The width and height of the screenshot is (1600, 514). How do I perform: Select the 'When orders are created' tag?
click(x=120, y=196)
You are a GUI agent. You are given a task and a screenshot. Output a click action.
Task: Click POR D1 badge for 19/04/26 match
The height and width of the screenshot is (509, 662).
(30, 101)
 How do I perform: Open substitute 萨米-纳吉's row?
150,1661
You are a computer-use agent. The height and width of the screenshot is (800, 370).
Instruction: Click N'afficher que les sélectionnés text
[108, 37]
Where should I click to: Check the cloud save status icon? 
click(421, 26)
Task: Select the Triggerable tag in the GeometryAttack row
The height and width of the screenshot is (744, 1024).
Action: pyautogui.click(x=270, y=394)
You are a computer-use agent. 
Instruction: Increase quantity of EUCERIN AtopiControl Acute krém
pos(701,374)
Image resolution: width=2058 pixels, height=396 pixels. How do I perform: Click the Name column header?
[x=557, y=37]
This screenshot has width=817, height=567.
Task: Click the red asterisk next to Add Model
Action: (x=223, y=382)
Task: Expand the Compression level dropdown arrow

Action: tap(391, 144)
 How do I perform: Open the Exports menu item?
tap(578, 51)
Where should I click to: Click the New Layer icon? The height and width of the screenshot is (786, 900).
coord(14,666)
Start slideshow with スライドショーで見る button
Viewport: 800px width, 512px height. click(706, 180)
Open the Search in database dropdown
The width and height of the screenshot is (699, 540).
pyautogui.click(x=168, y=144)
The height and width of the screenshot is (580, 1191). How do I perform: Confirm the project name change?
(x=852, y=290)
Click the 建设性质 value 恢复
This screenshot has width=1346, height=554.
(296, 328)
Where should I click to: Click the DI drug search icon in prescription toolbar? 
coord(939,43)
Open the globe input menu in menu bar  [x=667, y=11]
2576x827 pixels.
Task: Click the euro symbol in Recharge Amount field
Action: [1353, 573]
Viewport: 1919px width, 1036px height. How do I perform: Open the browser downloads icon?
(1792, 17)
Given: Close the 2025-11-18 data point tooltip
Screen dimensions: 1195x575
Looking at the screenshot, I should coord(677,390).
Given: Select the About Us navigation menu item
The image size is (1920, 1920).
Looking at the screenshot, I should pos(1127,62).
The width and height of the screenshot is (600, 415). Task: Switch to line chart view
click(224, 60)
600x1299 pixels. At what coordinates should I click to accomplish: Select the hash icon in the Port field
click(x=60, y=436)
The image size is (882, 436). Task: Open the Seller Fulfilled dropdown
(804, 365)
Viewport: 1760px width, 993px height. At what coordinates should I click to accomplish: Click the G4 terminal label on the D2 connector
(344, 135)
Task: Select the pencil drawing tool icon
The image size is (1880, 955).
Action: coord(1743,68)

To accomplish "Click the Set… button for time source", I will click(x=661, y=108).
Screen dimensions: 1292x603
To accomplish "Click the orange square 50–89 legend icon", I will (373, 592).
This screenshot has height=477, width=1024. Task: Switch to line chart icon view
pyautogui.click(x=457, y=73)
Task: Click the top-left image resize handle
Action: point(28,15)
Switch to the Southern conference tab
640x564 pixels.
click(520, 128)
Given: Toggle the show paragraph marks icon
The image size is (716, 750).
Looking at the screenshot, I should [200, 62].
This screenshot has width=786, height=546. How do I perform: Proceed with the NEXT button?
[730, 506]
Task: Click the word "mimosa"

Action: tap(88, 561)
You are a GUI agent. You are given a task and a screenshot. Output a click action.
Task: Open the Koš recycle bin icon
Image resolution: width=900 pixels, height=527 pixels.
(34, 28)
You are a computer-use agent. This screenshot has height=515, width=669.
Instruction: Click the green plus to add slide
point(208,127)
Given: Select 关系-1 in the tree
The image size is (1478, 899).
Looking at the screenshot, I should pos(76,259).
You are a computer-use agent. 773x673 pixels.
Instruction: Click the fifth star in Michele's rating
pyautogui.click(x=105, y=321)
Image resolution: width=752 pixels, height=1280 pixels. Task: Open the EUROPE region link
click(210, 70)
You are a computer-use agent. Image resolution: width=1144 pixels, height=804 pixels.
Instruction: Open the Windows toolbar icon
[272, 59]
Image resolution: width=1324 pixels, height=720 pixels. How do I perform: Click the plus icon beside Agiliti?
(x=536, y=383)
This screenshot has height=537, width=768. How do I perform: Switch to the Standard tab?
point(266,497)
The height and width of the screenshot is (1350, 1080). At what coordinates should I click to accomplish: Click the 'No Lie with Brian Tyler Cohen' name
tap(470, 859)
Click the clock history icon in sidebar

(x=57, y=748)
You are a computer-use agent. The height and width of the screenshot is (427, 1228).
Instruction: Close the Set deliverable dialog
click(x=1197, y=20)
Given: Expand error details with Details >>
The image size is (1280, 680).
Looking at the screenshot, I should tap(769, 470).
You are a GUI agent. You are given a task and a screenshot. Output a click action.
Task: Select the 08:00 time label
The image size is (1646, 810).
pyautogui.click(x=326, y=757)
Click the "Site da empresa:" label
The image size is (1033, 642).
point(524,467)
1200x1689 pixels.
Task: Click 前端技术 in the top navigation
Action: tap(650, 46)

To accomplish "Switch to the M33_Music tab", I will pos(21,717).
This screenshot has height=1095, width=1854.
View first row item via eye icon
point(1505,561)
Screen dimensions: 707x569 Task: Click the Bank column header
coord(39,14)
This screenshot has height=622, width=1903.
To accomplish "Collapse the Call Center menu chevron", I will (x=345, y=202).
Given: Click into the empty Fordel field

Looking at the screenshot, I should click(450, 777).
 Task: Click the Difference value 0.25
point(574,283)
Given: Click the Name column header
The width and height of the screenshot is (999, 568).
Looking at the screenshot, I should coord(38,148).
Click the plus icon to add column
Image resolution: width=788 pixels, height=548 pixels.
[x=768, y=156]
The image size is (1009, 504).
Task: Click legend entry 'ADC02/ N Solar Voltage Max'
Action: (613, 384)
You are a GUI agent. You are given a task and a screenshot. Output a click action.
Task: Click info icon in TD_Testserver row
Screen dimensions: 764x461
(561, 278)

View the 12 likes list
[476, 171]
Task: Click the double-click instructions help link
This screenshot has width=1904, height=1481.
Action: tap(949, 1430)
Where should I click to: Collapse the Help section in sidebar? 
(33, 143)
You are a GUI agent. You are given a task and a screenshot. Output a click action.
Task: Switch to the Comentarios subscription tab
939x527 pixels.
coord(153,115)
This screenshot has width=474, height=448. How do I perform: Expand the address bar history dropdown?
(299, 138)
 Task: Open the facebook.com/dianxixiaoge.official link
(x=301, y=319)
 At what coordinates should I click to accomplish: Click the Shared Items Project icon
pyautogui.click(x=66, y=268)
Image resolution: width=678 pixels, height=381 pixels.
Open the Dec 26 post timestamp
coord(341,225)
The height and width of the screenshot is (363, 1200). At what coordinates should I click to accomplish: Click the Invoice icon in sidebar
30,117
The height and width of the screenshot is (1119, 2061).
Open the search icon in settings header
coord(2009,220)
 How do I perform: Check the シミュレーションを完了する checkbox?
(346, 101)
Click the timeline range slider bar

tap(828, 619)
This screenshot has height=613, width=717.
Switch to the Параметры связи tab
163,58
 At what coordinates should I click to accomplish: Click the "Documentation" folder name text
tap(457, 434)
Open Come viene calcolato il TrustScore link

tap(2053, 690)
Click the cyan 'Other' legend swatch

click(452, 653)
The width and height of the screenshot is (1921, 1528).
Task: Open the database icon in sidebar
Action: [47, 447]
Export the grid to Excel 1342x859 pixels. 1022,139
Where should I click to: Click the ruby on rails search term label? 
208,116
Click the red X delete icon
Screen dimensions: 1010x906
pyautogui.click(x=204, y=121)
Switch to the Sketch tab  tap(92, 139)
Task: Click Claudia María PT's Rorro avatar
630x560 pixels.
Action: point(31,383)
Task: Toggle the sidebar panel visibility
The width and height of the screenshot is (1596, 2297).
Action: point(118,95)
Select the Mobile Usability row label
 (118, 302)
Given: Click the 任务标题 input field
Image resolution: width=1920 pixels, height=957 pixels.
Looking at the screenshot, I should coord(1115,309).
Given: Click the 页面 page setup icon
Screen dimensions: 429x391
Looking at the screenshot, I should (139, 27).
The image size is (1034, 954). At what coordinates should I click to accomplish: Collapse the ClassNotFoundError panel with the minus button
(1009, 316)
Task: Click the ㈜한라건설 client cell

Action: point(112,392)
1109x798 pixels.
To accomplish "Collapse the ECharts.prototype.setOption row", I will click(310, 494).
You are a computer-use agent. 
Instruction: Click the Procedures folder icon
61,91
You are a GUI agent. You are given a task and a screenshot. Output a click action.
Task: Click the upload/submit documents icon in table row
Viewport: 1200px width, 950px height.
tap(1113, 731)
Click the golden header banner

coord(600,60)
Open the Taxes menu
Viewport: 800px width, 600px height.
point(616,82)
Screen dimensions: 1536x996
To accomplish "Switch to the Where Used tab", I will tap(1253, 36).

^^^^^^^^

### PROBLEM
Please show the lines of the material that contain the string "computer".

### YOUR RESPONSE
You are a computer-use agent. The height and width of the screenshot is (800, 370).
You are a computer-use agent. 
You are a computer-use agent. This screenshot has height=515, width=669.
You are a computer-use agent. 773x673 pixels.
You are a computer-use agent. Image resolution: width=1144 pixels, height=804 pixels.
You are a computer-use agent. The height and width of the screenshot is (427, 1228).
You are a computer-use agent. 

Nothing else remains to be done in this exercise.